Reputation: 2981
I am creating an RDD
by loading the data from a text file in PySpark
. Now I want to convert this RDD
into a dataframe
but I do not know how many and what columns are present in the RDD
. I am trying to use createDataFrame()
and syntax shown for it is sqlDataFrame = sqlContext.createDataFrame(rdd, schema)
. I tried to see how to create the schema
but most of the examples show a hardcoded schema creation example. Now since I do not know what are the columns so how can I convert the rdd
into a dataframe
? Here is my code so far:
from pyspark import SQLContext
sqlContext = SQLContext(sc)
example_rdd = sc.textFile("\..\file1.csv")
.map(lambda line: line.split(","))
#convert the rdd into a dataframe
# df = sc.createDataFrame() # dataframe conversion here.
NOTE 1: The reason I do not know the columns is because I am trying to create a general script that can create dataframe from an RDD read from any file with any number of columns.
NOTE 2: I know there is another function called toDF()
that can convert RDD to dataframe but wuth that too I have the same issue as how to pass the unknown columns.
NOTE3: The file format is not just a csv file.
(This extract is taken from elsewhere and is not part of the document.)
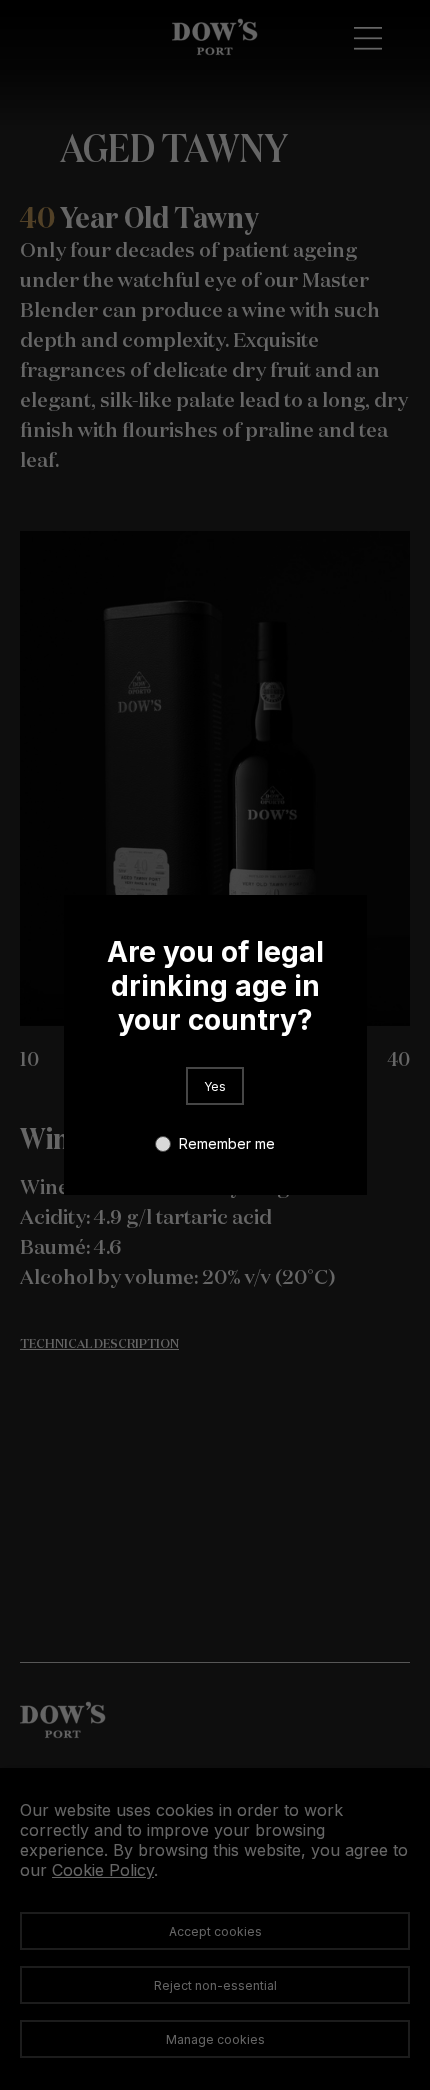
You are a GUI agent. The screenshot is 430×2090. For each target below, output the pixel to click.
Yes (215, 1086)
I have shown it for an example but it can be any file of any format
Upvotes: 2
Views: 1782
Reputation: 4044
Spark 2.0.0 onwards supports reading csv directly as a DataFrame. In order to read a csv, use the DataFrameReader.csv method
df = spark.read.csv("\..\file1.csv", header=True)
In your case, if you do not have access to spark object, you can use,
from pyspark import SQLContext
sqlContext = SQLContext(sc)
df = sqlContext.read.csv("\..\file1.csv", header=True)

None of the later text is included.